→ Extrait du texte
La torture dans le monde : ce que vous devez savoir

Le 26 juin, Journée internationale pour le soutien aux victimes de la torture, des membres et sympathisants d’Amnesty International organiseront des événements dans plus de 55 pays afin de rappeler aux gens que des milliers de personnes sont actuellement torturées dans le monde.

Amnesty International a lancé la campagne Stop Torture le 13 mai 2014, pour dénoncer une crise mondiale liée à la torture. Dans le cadre de cette campagne, elle demande une plus grande protection contre la torture grâce à un large éventail de mesures – telles que les contrôles indépendants des centres de détention, la possibilité de consulter rapidement un avocat et de comparaître devant les tribunaux, et des enquêtes indépendantes sur les allégations de torture – en vue d’éradiquer complètement cette pratique.

La torture : une crise mondiale

Tandis que de nombreux pays ont nettement progressé dans la lutte contre la torture, des gouvernements de par le monde continuent de recourir à cette pratique dans le but d’obtenir des informations, d’extorquer des « aveux », de faire taire les dissidents ou simplement comme une forme cruelle de sanction.

157 – nombre de pays ayant ratifié la Convention des Nations unies contre la torture.

→ Données brutes
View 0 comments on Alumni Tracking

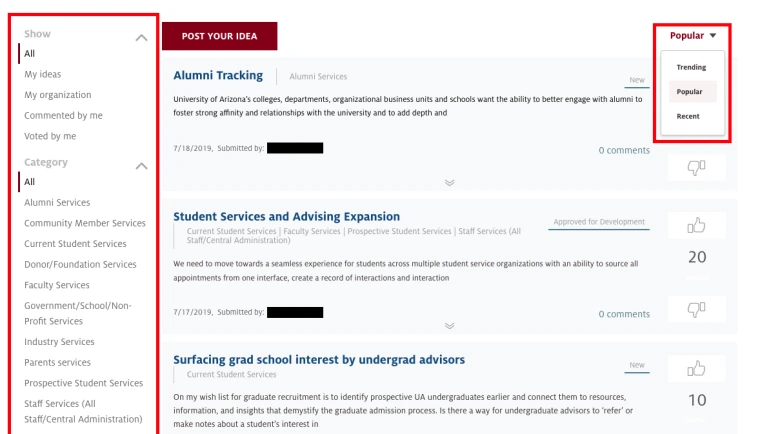tap(624, 150)

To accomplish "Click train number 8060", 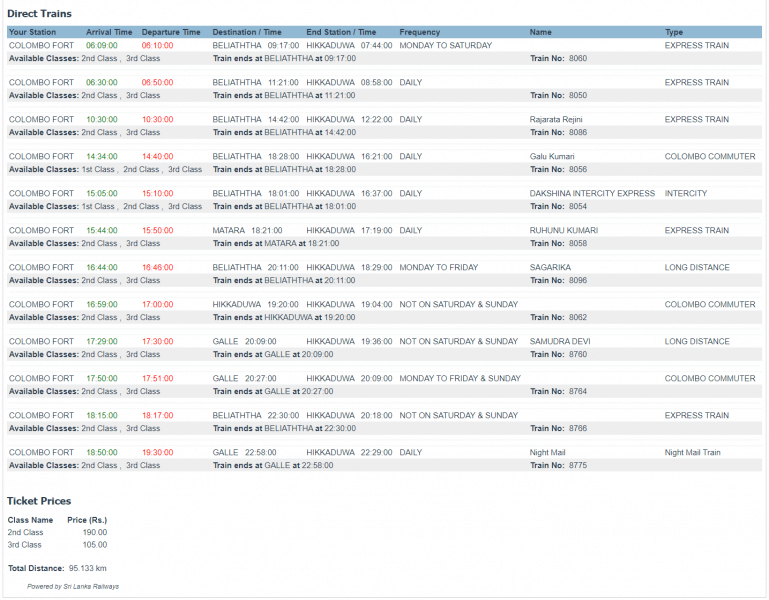I will click(x=577, y=58).
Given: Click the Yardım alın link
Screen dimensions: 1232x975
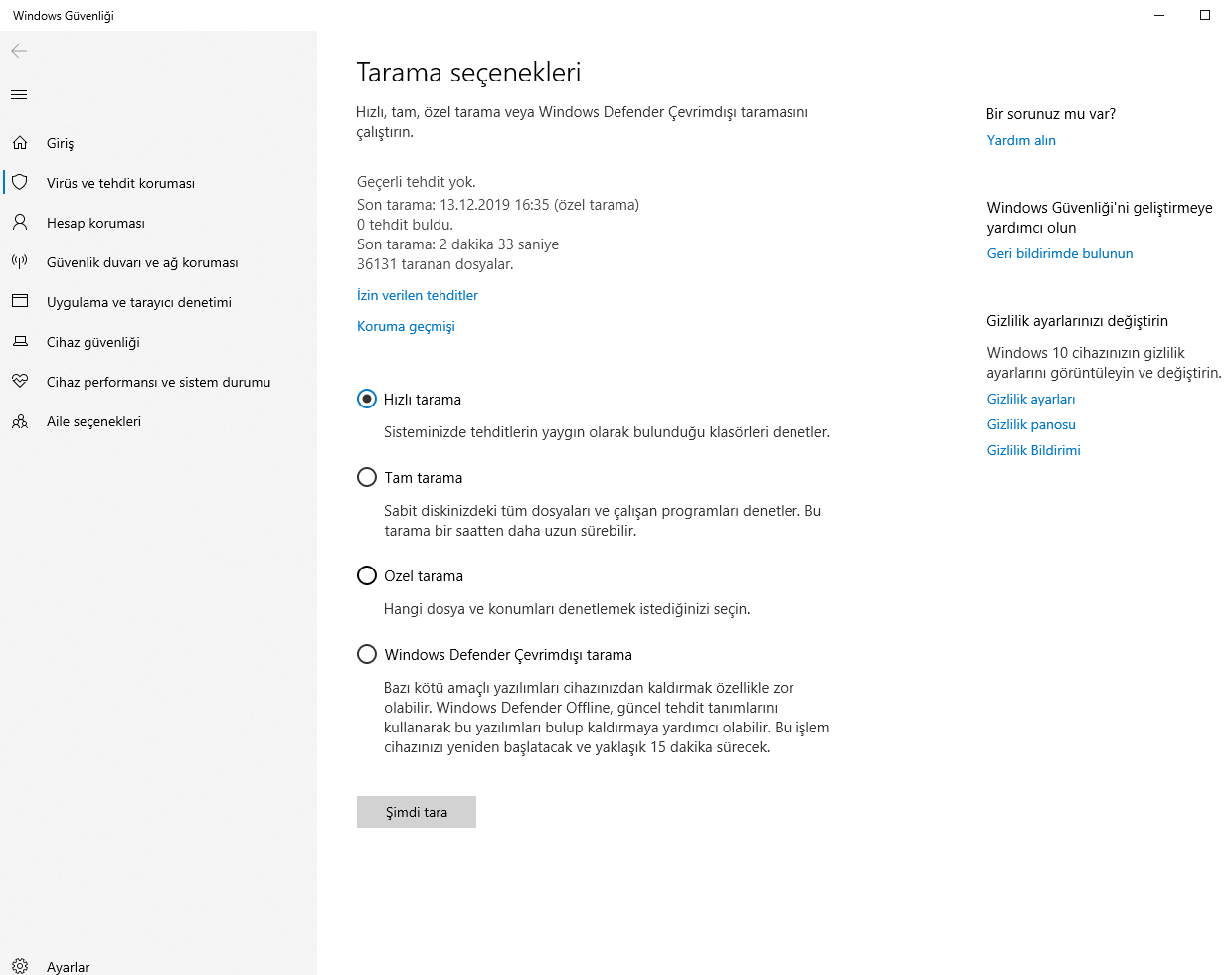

→ Consigne
Recopiez, s'il vous plaît, l'intégralité du texte sur la torture dans le monde, sans rien y changer.

→ Réponse
La torture dans le monde : ce que vous devez savoir

Le 26 juin, Journée internationale pour le soutien aux victimes de la torture, des membres et sympathisants d’Amnesty International organiseront des événements dans plus de 55 pays afin de rappeler aux gens que des milliers de personnes sont actuellement torturées dans le monde.

Amnesty International a lancé la campagne Stop Torture le 13 mai 2014, pour dénoncer une crise mondiale liée à la torture. Dans le cadre de cette campagne, elle demande une plus grande protection contre la torture grâce à un large éventail de mesures – telles que les contrôles indépendants des centres de détention, la possibilité de consulter rapidement un avocat et de comparaître devant les tribunaux, et des enquêtes indépendantes sur les allégations de torture – en vue d’éradiquer complètement cette pratique.

La torture : une crise mondiale

Tandis que de nombreux pays ont nettement progressé dans la lutte contre la torture, des gouvernements de par le monde continuent de recourir à cette pratique dans le but d’obtenir des informations, d’extorquer des « aveux », de faire taire les dissidents ou simplement comme une forme cruelle de sanction.

157 – nombre de pays ayant ratifié la Convention des Nations unies contre la torture.